Work item:
Scan the material below and copy every line holding the word "Toggle".

Dataset extract:
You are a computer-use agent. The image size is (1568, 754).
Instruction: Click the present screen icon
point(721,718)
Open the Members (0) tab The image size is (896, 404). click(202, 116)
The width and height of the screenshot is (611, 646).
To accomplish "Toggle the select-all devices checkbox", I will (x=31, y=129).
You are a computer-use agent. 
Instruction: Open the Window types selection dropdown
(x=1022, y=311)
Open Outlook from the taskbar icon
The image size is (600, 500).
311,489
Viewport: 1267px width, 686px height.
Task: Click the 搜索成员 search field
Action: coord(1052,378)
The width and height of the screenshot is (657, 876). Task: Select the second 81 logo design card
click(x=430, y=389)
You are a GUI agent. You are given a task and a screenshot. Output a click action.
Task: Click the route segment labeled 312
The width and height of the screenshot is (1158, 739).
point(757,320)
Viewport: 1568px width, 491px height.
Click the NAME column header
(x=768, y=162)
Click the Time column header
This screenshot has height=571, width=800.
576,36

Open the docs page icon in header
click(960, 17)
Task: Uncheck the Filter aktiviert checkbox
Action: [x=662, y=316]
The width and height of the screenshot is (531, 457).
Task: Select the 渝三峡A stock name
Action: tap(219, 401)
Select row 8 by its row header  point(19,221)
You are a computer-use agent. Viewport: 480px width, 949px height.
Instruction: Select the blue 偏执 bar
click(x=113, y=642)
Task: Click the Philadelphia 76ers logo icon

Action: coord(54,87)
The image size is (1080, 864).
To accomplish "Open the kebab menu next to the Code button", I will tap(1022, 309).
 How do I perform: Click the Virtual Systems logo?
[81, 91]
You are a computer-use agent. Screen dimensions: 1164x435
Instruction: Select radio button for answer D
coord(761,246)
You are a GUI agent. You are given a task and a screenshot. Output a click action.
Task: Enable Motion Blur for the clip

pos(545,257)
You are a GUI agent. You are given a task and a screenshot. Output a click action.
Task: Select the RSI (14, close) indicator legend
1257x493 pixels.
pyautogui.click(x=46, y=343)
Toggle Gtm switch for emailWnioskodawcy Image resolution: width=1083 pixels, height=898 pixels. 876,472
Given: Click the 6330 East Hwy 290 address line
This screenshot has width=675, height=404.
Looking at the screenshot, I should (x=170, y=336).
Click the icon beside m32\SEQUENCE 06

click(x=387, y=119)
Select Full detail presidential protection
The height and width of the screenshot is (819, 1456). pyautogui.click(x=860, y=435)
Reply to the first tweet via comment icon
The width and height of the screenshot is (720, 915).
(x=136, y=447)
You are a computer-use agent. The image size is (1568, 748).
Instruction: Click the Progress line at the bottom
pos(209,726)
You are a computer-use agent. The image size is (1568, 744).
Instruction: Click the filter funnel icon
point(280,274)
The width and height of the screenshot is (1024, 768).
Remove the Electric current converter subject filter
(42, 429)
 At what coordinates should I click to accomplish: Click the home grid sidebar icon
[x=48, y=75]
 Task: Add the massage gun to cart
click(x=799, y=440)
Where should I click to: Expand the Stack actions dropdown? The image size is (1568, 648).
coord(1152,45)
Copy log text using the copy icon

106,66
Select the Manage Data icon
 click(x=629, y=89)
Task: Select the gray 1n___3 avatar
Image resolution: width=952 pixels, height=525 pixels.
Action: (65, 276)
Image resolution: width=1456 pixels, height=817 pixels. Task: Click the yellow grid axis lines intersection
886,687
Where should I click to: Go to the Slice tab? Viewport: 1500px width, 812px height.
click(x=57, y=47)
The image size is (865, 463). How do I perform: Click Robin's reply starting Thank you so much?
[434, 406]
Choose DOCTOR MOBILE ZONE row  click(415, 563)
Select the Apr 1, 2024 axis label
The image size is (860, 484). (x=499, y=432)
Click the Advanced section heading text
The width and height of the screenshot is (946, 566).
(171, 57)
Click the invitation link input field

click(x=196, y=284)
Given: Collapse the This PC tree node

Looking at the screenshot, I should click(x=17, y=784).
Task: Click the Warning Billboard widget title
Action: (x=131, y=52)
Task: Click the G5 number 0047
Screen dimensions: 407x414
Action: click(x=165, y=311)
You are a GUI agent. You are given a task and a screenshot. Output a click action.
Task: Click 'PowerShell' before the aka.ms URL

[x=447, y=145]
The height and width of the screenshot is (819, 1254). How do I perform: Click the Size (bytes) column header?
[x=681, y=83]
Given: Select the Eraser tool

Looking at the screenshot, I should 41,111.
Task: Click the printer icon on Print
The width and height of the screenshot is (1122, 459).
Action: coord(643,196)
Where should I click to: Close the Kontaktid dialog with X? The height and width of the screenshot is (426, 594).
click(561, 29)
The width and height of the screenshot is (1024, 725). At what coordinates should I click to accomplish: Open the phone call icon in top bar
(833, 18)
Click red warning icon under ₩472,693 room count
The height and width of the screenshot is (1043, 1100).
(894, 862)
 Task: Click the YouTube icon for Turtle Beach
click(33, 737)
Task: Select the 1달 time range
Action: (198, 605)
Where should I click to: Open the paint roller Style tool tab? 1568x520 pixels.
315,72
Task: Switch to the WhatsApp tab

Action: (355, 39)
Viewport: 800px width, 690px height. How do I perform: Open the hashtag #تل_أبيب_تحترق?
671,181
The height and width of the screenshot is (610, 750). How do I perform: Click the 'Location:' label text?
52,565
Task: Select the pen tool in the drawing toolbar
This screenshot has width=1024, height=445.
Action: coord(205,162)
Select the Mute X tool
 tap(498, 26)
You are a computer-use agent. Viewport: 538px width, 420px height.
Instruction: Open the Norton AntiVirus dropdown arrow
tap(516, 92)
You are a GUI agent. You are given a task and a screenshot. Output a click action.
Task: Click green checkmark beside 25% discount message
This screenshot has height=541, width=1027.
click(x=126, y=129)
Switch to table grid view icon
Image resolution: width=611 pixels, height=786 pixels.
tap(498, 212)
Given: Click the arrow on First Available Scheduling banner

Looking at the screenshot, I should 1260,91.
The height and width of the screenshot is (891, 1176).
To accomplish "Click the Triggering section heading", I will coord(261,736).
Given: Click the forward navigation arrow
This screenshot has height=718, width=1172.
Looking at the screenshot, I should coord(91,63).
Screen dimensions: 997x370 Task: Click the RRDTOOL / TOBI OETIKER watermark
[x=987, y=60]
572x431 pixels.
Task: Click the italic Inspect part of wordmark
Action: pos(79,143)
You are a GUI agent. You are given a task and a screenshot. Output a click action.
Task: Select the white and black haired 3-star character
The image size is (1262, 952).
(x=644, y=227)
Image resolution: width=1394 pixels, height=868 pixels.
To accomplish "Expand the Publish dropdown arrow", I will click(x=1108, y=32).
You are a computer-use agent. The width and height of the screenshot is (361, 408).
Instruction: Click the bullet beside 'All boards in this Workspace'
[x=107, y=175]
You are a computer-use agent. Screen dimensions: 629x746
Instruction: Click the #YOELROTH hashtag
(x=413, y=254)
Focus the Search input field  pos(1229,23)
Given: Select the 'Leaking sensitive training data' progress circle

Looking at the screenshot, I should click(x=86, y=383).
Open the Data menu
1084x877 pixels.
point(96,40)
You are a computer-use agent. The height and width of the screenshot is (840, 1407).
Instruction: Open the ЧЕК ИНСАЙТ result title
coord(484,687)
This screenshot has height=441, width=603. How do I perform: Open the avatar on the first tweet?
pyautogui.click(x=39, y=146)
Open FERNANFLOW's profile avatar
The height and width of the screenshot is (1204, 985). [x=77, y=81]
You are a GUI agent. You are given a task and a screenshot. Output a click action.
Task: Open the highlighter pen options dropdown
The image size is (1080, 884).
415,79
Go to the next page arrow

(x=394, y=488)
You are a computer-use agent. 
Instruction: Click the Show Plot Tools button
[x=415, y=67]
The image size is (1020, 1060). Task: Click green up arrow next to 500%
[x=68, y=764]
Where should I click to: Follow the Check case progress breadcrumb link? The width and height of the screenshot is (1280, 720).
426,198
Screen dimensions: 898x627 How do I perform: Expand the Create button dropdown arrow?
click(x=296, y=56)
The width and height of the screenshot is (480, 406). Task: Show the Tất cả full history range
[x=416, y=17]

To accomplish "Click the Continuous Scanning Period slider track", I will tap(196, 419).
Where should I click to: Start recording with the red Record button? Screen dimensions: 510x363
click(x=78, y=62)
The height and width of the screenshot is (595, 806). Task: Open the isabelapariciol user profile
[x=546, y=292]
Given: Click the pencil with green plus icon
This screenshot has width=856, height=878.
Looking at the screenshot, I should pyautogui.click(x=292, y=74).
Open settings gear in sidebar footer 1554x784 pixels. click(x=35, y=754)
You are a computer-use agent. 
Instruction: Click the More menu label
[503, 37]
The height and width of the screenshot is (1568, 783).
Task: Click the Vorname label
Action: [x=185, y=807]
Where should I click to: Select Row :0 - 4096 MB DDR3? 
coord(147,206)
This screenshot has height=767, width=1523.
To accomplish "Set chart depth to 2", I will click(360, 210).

The answer:
To accomplish "Toggle the select-all devices checkbox", I will (x=31, y=129).
Toggle Gtm switch for emailWnioskodawcy Image resolution: width=1083 pixels, height=898 pixels. 876,472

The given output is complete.